Dalam hal ditemukannya oknum yang mengklaim dapat menjamin kelulusan peserta, Sukhairi mengimbau agar masyarakat segera melaporkan hal tersebut kepada Badan Kepegawaian dan Pengembangan Sumber Daya Manusia (BKPSDM) Mandailing Natal.

Sukhairi menekankan bahwa seluruh proses seleksi PPPK juga akan dipantau oleh pihak berwenang, serta berharap agar para peserta tidak terperdaya oleh calo-calo tidak bertanggung jawab. "Apabila terdapat indikasi kecurangan, silakan laporkan kepada aparat yang berwenang. Mari kita hindari penyebaran fitnah dan berita palsu mengenai adanya praktik-praktik tidak benar. Insya Allah, semuanya akan berjalan dengan baik," tambahnya.

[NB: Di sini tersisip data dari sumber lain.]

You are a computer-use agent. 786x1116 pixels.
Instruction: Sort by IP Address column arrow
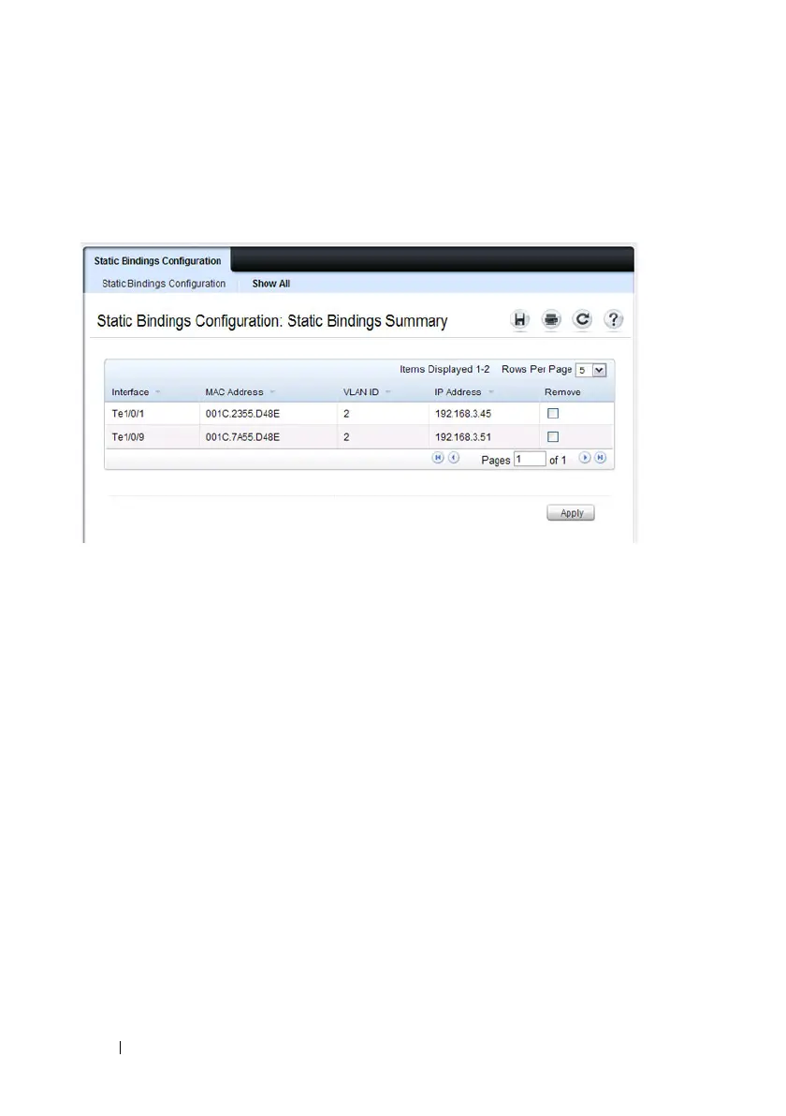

Informasi terkait pelaksanaan ujian PPPK tahun 2024 mencakup rentang waktu mulai tanggal 13 hingga 17 Desember 2024 dengan melibatkan total 3.736 peserta. Lokasi pelaksanaan ujian tersebar di lima tempat sesuai dengan pilihan peserta. Hotel Sapadia, Gunungtua, Kabupaten Padang Lawas Utara menjadi lokasi ujian terbanyak dengan jumlah peserta mencapai 3.425 orang. Sementara di Padang, Sumatera Barat, terdapat 303 pelamar. Pekanbaru mengikuti dengan enam peserta.

Di samping itu, Manado, Sulawesi Utara, dan Semarang, Jawa Tengah, masing-masing memiliki satu peserta. Terdapat satu peserta lain yang tidak mengikuti ujian karena pada tahun 2021 telah lulus tahap passing grade dan telah ditetapkan sebagai pelamar prioritas pertama (P1). "Peserta ini telah lulus pada tahun 2021 namun belum ditempatkan. Kesempatan penempatan baru terbuka pada tahun ini," ungkap Kepala Bidang Pengadaan BKPSDM Madina, Parlindungan.